Le contenu des cours dispensés en Écoles
Normales est également encadré par la loi du 3 août 1881.
Cet arrêté prévoie vingt-neuf heures hebdomadaires pour les
élèves-maîtresses de première année,
vingt-sept heures pour les élèves de seconde année et
vingt-six heures pour les élèves de troisième
année. La première discipline mentionnée dans les
programmes de 1881 est l'instruction morale et civique. Cela montre
l'importance accordée à cette discipline dans la formation des
élèves-maîtresses. Une heure d'instruction morale et
civique est prévue par semaine pour les filles, contre deux heures pour
les garçons. Une heure est consacrée à la
pédagogie, une heure à la géographie et une heure aux
sciences naturelles. L'arithmétique, l'écriture et les travaux de
couture font l'objet de trois heures de cours hebdomadaires. Le chant, la
musique et la gymnastique occupent chacune les élèves durant deux
heures par semaine. Le dessin fait l'objet de quatre heures par semaine. La
littérature française donne lieu à six heures de cours
hebdomadaires. Dans ce programme, l'histoire occupe une place importante.

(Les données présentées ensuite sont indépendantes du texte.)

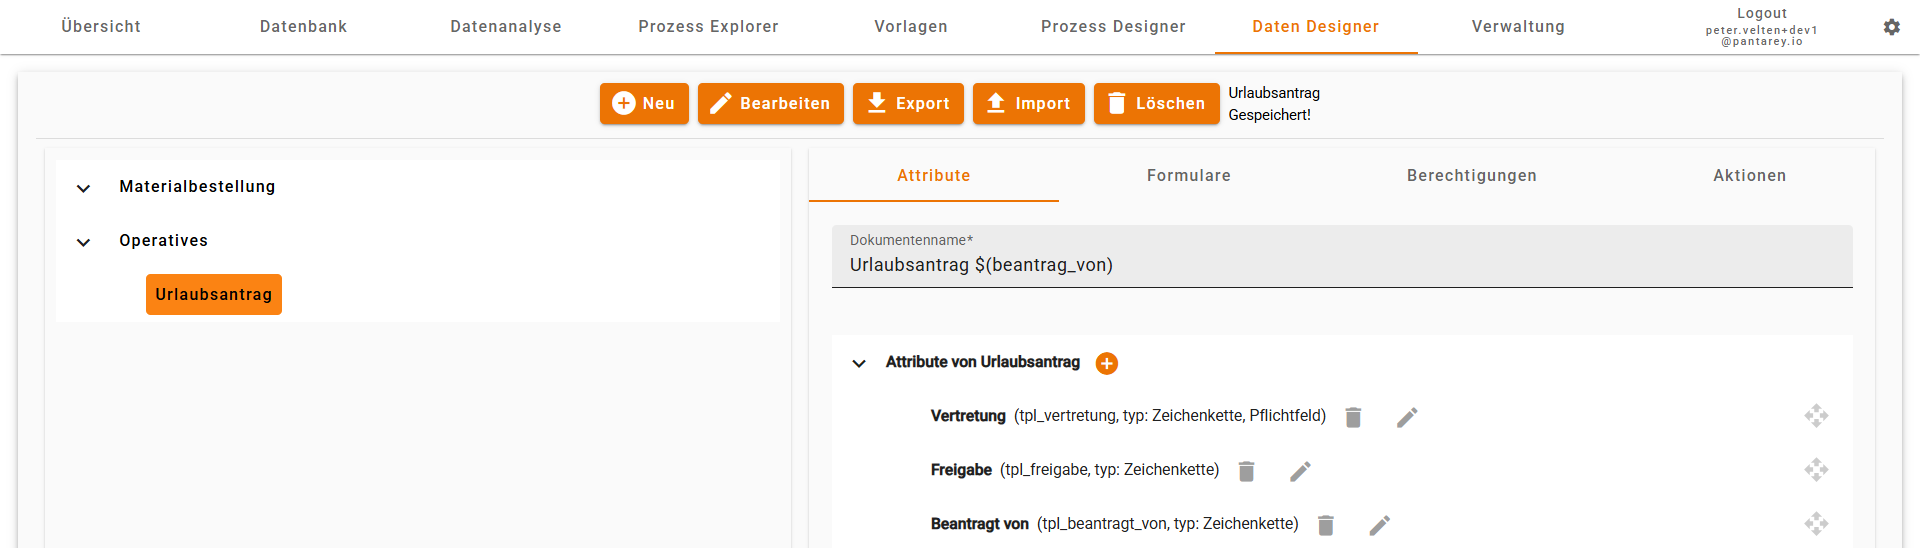
Task: Focus the Dokumentenname input field
Action: [1341, 265]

Quatre heures hebdomadaires sont consacrées à l'enseignement de
cette discipline. À l'École Normale d'institutrices de
Châlons-sur-Marne, les cours de dessin, de musique, de gymnastique et
d'arithmétique sont assurés par les maîtres de
l'École Normale d'instituteurs. Le faible nombre d'heures accordé
à ces disciplines ne leur permet pas de travailler dans un unique
établissement.
Cette répartition horaire suscite une
incohérence, à savoir le faible nombre d'heures consacré
à la pédagogie alors même que la mission principale des
enseignants est d'éduquer les élèves et de former des
futurs citoyens. Cela s'explique par le fait que les membres du gouvernement
considèrent à cette époque que la familiarisation valeurs
républicaines s'opère au quotidien à travers
l'apprentissage de l'histoire de France et à travers la vie en internat
dans un espace républicain notamment. La dimension pédagogique de
la formation des élèves-maîtresses de l'École
Normale de Châlons-sur-Marne est assurée par les
conférences pédagogiques mensuelles.